Quote: “There is no place for fear among men and women who trust the Almighty, who do not hesitate to humble themselves in seeking divine guidance through prayer. Though persecutions arise, though reverses come, in prayer we can find reassurance, for God will speak peace to the soul. That peace, that spirit of serenity, is life's greatest blessing. .” --Ezra Taft Benson
"Blessed (happy) are those who are persecuted because of righteousness, for theirs is the kingdom of heaven" (Matthew 5:10 NIV).
Have you asked questions like these? Why do bad things happen to good people? How could a loving God let this to happen to me? How could a merciful God allow my child to be so sick or to die? Why are the righteous persecuted? As we study this beatitude, let's ask God to increase our understanding of His ways.
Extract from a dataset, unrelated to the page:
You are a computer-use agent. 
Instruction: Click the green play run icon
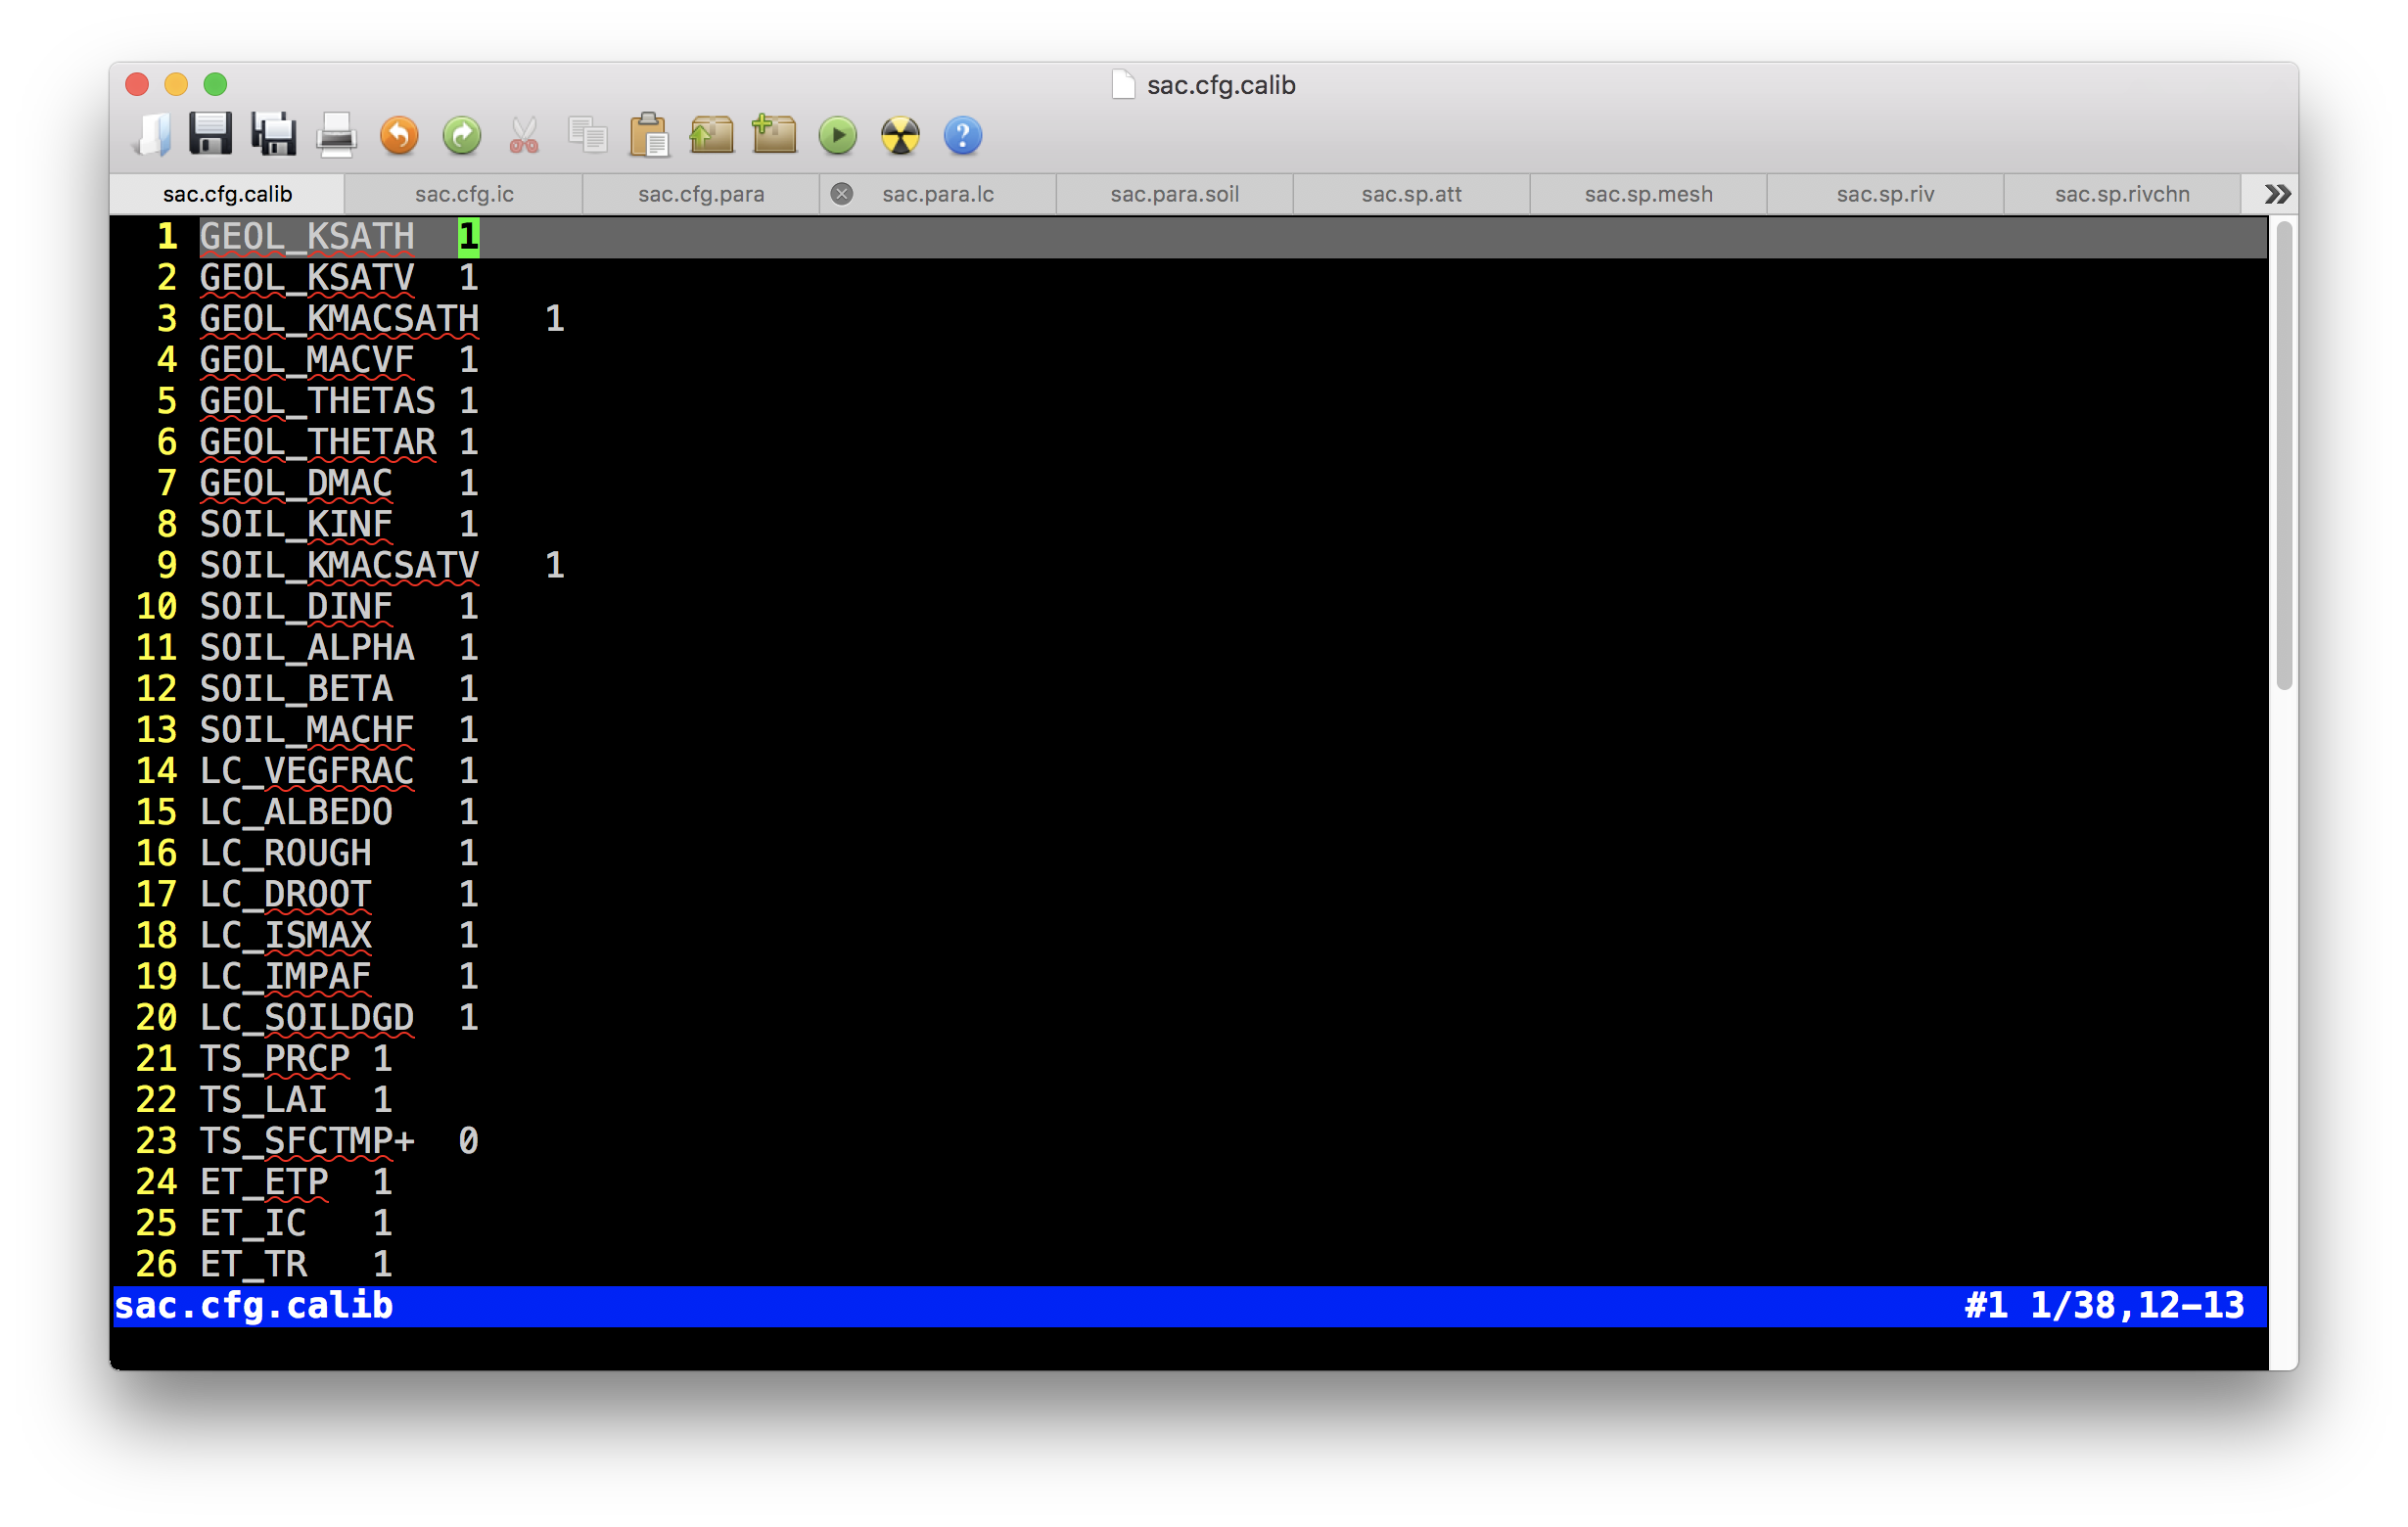(x=837, y=135)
One of the most inspiring examples of courage in the history of Christendom was the martyrdom of Polycarp, who was burned at the stake for his faith. As an old man, Polycarp was arrested by the Roman authorities and brought to the arena for execution in front of the cheering crowd. The proconsul pressed him hard and said, "Swear, and I will release you. Revile Christ." Polycarp replied, "Eighty and six years have I served him, and he never did me wrong; and how can I now blaspheme my King that has saved me?" (From Eusebius, Ecclesiastical History, Chapter 15).
Hopefully, none of us will face the fate of Polycarp, but I wonder how willing we are to accept persecution, ridicule, or harassment because of our faith. "Persecution" means "to keep on treating someone in a cruel and harsh way." It also means to "harass." or "Ridicule."
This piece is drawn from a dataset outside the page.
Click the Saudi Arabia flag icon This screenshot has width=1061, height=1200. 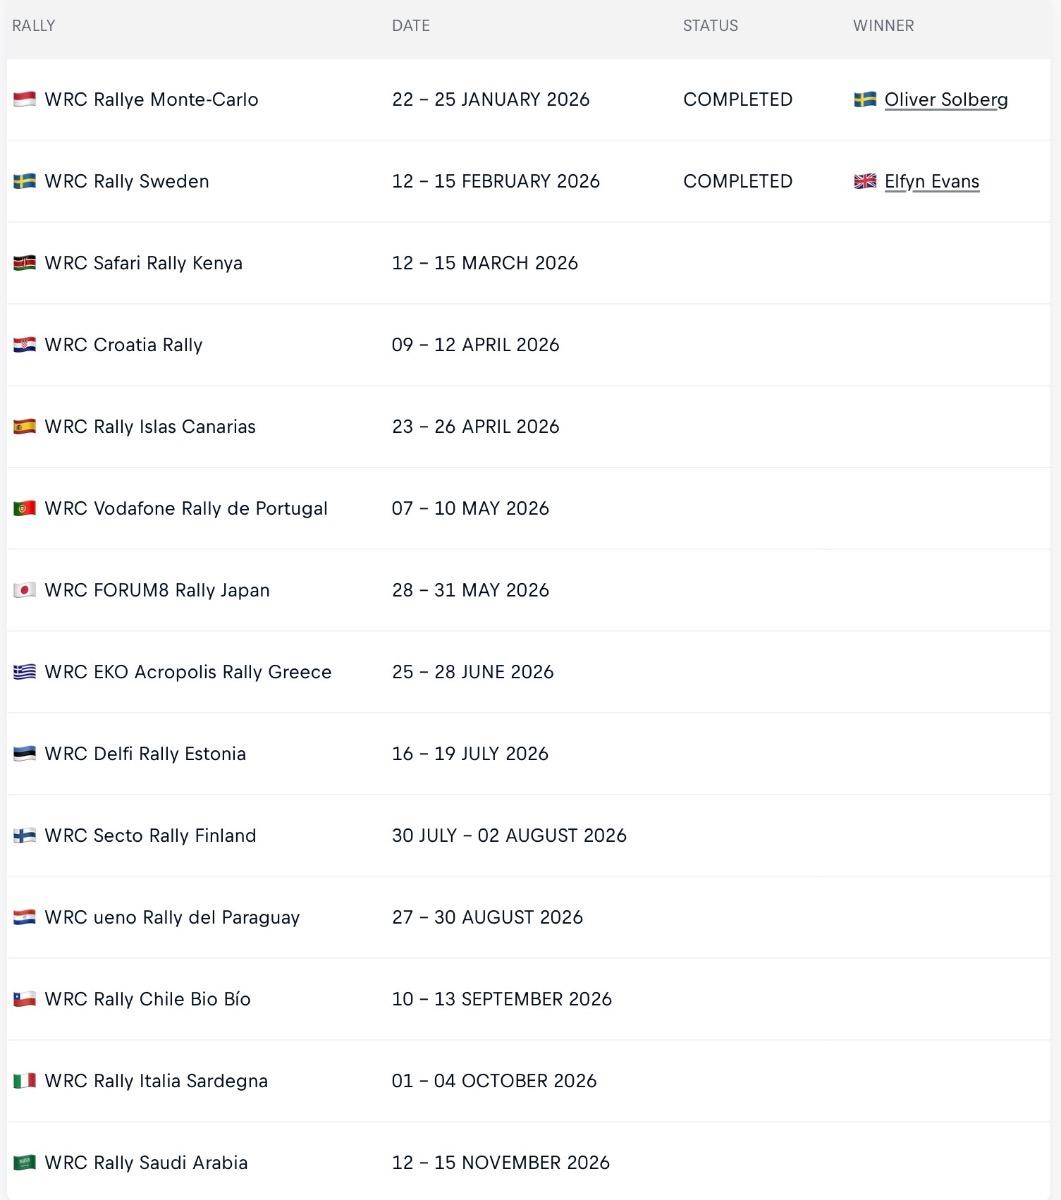(24, 1162)
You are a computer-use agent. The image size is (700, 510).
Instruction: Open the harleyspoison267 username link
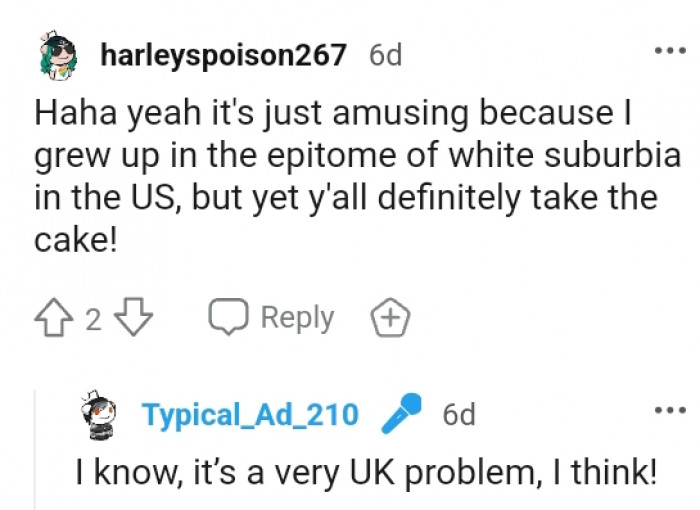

God made us to enjoy being loved and liked. When we are in the presence of good friends in an atmosphere of love and acceptance, we live and breathe most freely. To be ridiculed as a child is heartbreaking, and the pain is not lessened as we grow into adulthood. Persecution by harassment and unfair accusations may destroy our feelings of security and cause great anxiety. Of all injuries that can be inflicted on a human being, persecution comes the closest to making life feel like hell on earth. With this in mind, the Lord's final beatitude is the most difficult to understand and accept. "Happy (blessed) are those who are persecuted because of righteousness, for theirs is the kingdom of heaven."
Persecution seems to be the absolute opposite of happiness. Also, it seems strange that a compassionate Lord would encourage the persecuted to rejoice in their persecution. this is a paradox -- a statement that seems to contradict itself -- or appears to be false even when it's true. The statement, "Blessed are those who are persecuted" seems contradictory, confusing, and humanly impossible.
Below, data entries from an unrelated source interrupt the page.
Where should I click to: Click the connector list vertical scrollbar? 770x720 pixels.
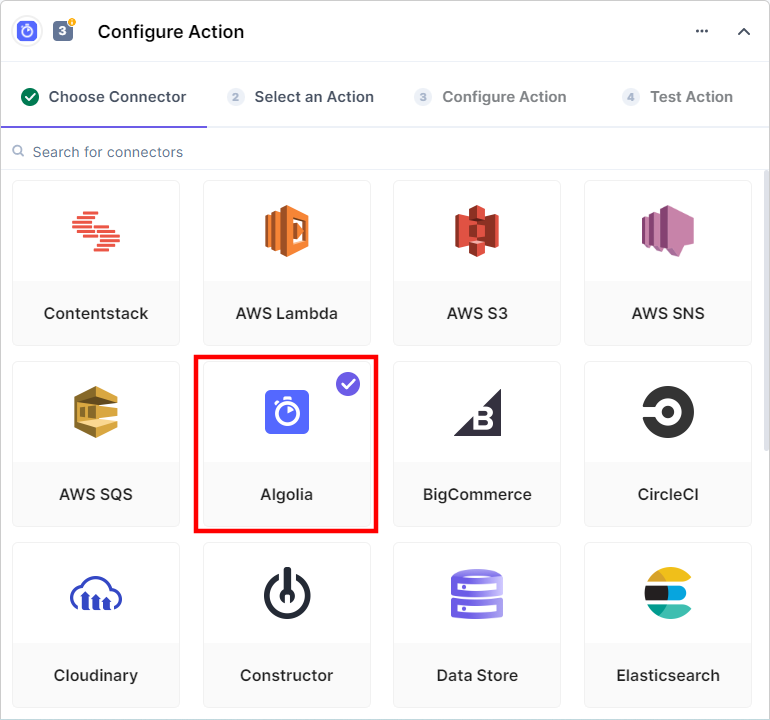(766, 310)
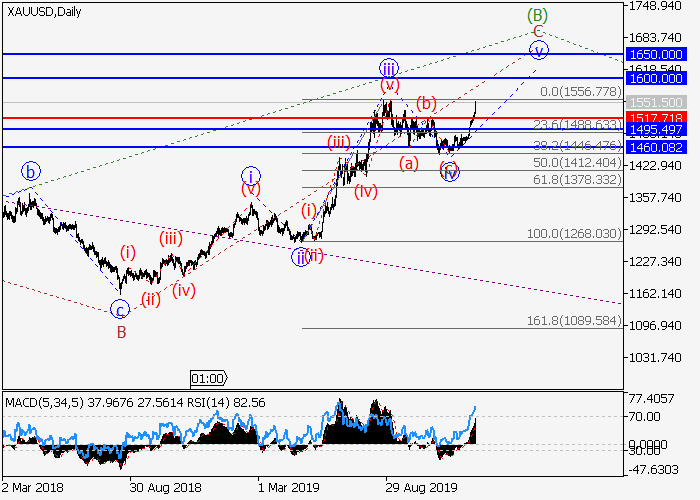Screen dimensions: 700x500
Task: Click the green (B) wave label
Action: point(538,15)

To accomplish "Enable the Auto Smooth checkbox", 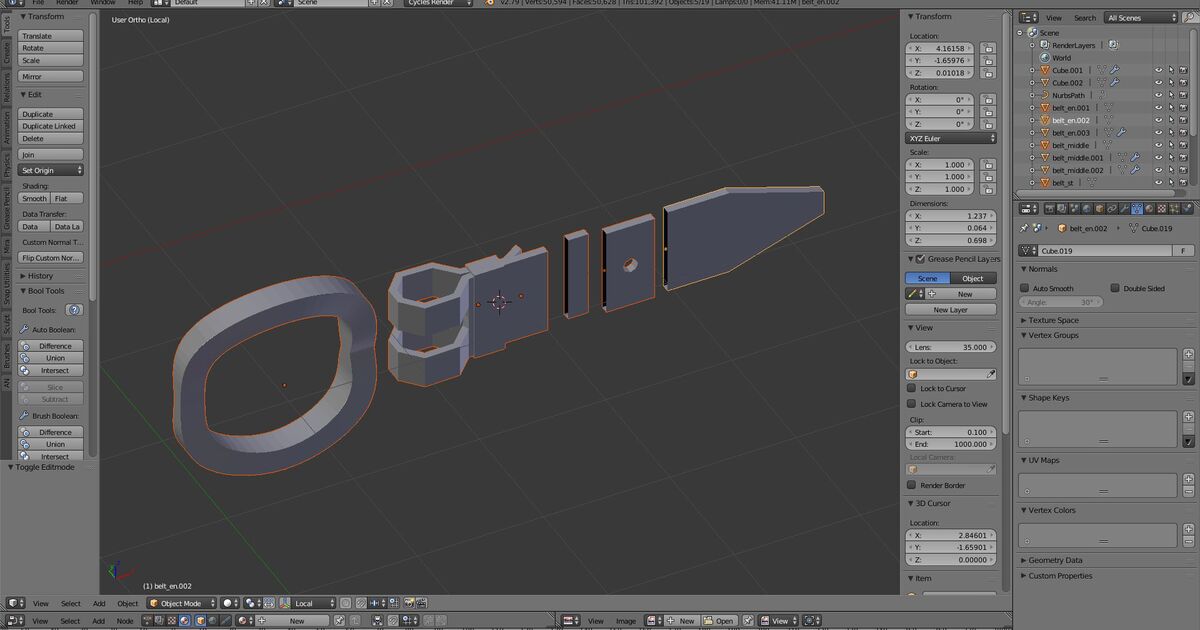I will pos(1025,288).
I came across this statement by Oswald Chambers: "To choose to suffer means there's something wrong; to choose God's will even if it means suffering is a very different thing. No healthy Christian ever chooses suffering; he chooses to do God's will, as Jesus did, whether it means suffering or not." As we digest this statement, we can better understand what Jesus meant by this beatitude. How can a person be happy when persecuted for his or her faith? The happiness comes from knowing we are a part of God's eternal kingdom -- that we are following him and pleasing him -- that he will give us the strength to endure.